There are also cost issues - how do we pay for whatever level of critical care, for how long, and for whom, and who do we deny other critical care to - perhaps even as a preventative so other conditions won't become terminal - as we society decides how it deploys the available financial and other resources to those with terminal conditions who will soon die anyway? It's not always easy to decide what is best. Modern medicine has brought us decisions that past generations did not face.

One thing is certain, we must really guard our hearts and motives when it comes to boiling life and death decisions down to a mere issue of financial priorities or the inconveniences - are those not the primary reasons so many seek totally unnecessary abortions?

Re: Euthanasia for Unbearable Mental Illnesses

Posted: Tue Sep 19, 2017 1:30 am
by Mallz
Nessa wrote:
PaulSacramento wrote:
Nessa wrote:
PaulSacramento wrote:
As for doctors and nurses, yes there are many times that they, and I say God Bless them for this, take the decision making out of their hands and give the patient a painless "nudge" on their way.
So a nudge is ok?
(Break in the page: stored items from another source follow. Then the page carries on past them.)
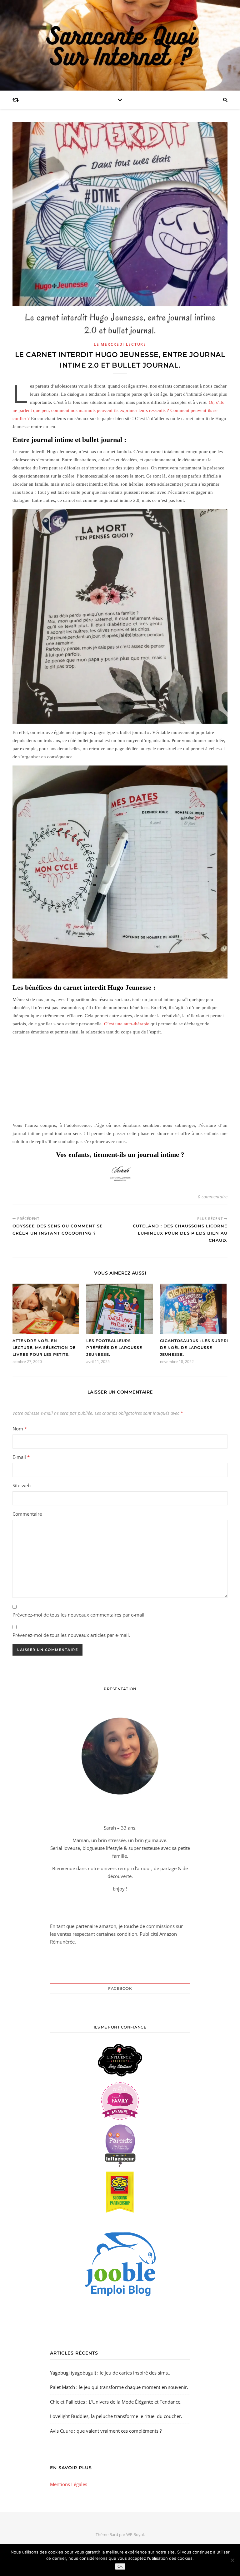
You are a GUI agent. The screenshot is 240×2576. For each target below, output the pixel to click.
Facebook (120, 1988)
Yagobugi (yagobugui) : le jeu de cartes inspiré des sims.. (110, 2373)
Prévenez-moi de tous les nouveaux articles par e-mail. (71, 1635)
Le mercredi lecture (120, 344)
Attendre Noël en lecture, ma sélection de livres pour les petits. (44, 1347)
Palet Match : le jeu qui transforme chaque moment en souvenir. (119, 2387)
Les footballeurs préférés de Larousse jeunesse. (114, 1347)
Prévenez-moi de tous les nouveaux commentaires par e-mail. (79, 1615)
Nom (19, 1428)
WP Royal (135, 2534)
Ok (120, 2566)
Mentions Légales (68, 2484)
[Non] (232, 2560)
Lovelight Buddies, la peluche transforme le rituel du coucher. (116, 2416)
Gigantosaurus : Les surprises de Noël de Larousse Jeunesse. (198, 1347)
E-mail (21, 1457)
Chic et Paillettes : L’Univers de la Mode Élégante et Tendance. (116, 2402)
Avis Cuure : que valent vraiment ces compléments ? (106, 2431)
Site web (21, 1485)
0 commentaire (213, 1197)
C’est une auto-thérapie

What if you are standing with someone on the edge of a cliff?
It is up to the individual to decide to what degree but what I meant was, as an example, giving a terminally ill patient morphine so as they do not feel the pain anymore as they die.
I didn't mean to imply that it is ok for them to play God.
We are talking about those patients that WILL die, that ARE dying and being kept alive via machines or other artificial methods, and there is no cure or treatment.
I don't consider turning off a machine nudging someone to death.
It's a combination of with holding life sustaining treatment (think of Bipap) and titrating the morphine up so the patient doesn't feel like they are suffocating to death (that's really what the morphine is for, pain caused by the passing into death).

Paul, I forget, where do you live? End of life planning is all in the hands of the family, not in Drs or RNs hands, if you're in the U.S. If you're in a socialized medical world (like the UK for example), the family nor the patient decides. The hospital does then the laws of socialized medicine if there is disagreement (which the hospitals follow or are supposed to).

It's been years since I've helped someone die without pain, now I'm in a world where one of my main populations are chronically ill children. Now there are complex ethical dilemmas especially form birth to kid/teen age, increasing interventions needed for bodies that will degrade in function until death, decisions of if babies to drug addicts should really go home with mom and dad (they almost always do and some die because of it, because of our laws and ignoring nursing input). I could go on so I'll stop.

As Melanie said, I have no idea how they are justifying mentally ill persons to be competent enough to make the decision to end ones own life. Shows mental illness in the decision making process of higher ups (all too common...).

Re: Euthanasia for Unbearable Mental Illnesses

Posted: Tue Sep 19, 2017 5:08 am
by PaulSacramento
I am in Canada.

Helping someone die without pain is one thing, killing them is another.
I don't think that anyone has issues with allowing someone one to die and giving them meds to ease the pain and suffering.
Meds that "speed" up the process may be a gray area I guess, for some.

Killing someone outright ( use of inert gas for example) is wrong since it is, well, the taking of a life.